Integrative metabolic and cellular organelle engineering for improving biosynthesis of flavonoid compounds in saccharomyces cerevisiae

Flavonoids, including dihydroflavonols and anthocyanins, are phenolic compounds with significant biological activity, playing a crucial role in the sensory characteristics and health benefits of wine. In this study, we selected the naringenin-producing strain HB52 (Saccharomyces cerevisiae) as the starting strain and introduced synthetic pathways for dihydroflavonols and anthocyanins, achieving de novo synthesis of various flavonoid compounds.
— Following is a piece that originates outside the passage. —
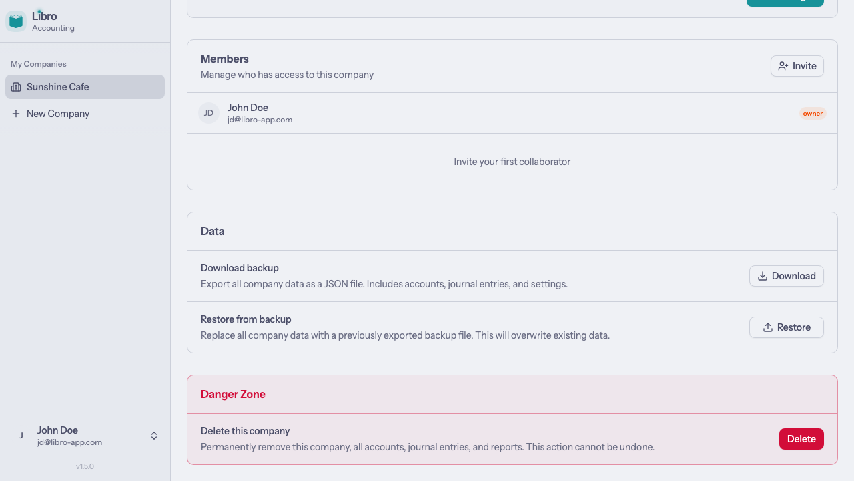Invite a member to the company
This screenshot has width=854, height=481.
click(x=797, y=66)
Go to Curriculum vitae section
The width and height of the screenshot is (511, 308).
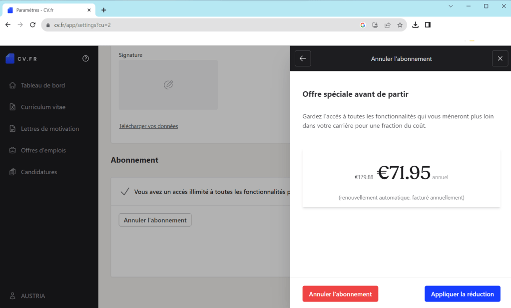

To further optimize flavonoid production, we employed several strategies, including overexpressing 5-enolpyruvylshikimate 3-phosphate synthase to enhance metabolic flux, integrating NADPH regeneration genes, and using citric acid/isocitric acid transporter genes to increase the levels of cofactors. Additionally, organelle engineering was utilized to strengthen the β-oxidation pathway, thereby elevating the levels of precursors such as acetyl-coenzyme A (CoA) and malonyl-CoA. Engineered strains significantly improved their ability to synthesize various flavonoids directly from glucose. In the final engineered strains, the production levels of NAR, DHQ, and DHM in the dihydroflavonol-engineered strains reached 379.2 mg/L, 231.3 mg/L, and 284.8 mg/L, respectively. The anthocyanin-engineered strains achieved the highest yield of anthocyanin synthesized from glucose in S. cerevisiae, reaching 45.7 mg/L (33.4 mg/L for C3G and 12.3 mg/L for D3G). This study highlights the potential of metabolic and organelle engineering in S. cerevisiae to increase flavonoid production, offering new prospects for enhancing sensory quality and health benefits in the wine industry.